> Given text
########################################

Theater review: 'Fences' at South Coast Repertory
Who loves August Wilson’s “Fences” more, actors or audiences? The answer is probably a toss-up.
The roles of bitter ex-baseball player and volatile family man Troy Maxson and his pious and persevering wife, Rose, seem to be as satisfying to play as they are to witness. No wonder Laurence Fishburne and Angela Bassett were drawn to portray the couple at Pasadena Playhouse in 2006, and Denzel Washington and Viola Davis are slated to take their crack at these canonical parts on Broadway this spring.
Charlie Robinson, who stars in South Coast Repertory’s workmanlike revival opposite Juanita Jennings, knows Troy inside and out, having earned an Ovation Award for his performance in Jeffrey Hayden’s exquisitely observed 2006 production at the Odyssey Theatre. Robinson wears the character’s cutting contradictions as naturally as he swings a baseball bat, and it’s too bad that the ensemble under Seret Scott’s direction doesn’t coalesce more seamlessly around him.
Fortunately, this 1987 drama, decorated with a Tony and a Pulitzer, is one of the most reliable in Wilson’s 10-play decade-by-decade cycle of 20th century African American life. Even an unsettled production such as this one can pack a mighty emotional punch, and first-timers will certainly experience the tremendous power of Wilson’s cultural mission.

########################################

> Dataset excerpt
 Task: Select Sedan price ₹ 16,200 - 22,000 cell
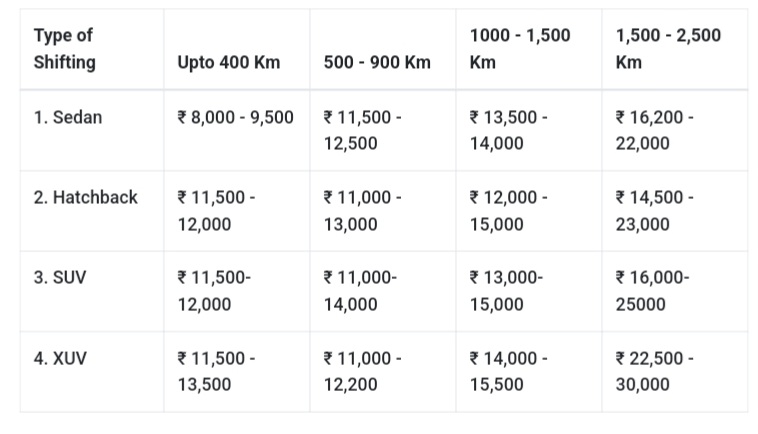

########################################

> Written task
Could you copy out, word for word, the passage of the Fences review starting with "Theater review: 'Fences'" and going on through "Broadway this spring."?

> The completed task
Theater review: 'Fences' at South Coast Repertory
Who loves August Wilson’s “Fences” more, actors or audiences? The answer is probably a toss-up.
The roles of bitter ex-baseball player and volatile family man Troy Maxson and his pious and persevering wife, Rose, seem to be as satisfying to play as they are to witness. No wonder Laurence Fishburne and Angela Bassett were drawn to portray the couple at Pasadena Playhouse in 2006, and Denzel Washington and Viola Davis are slated to take their crack at these canonical parts on Broadway this spring.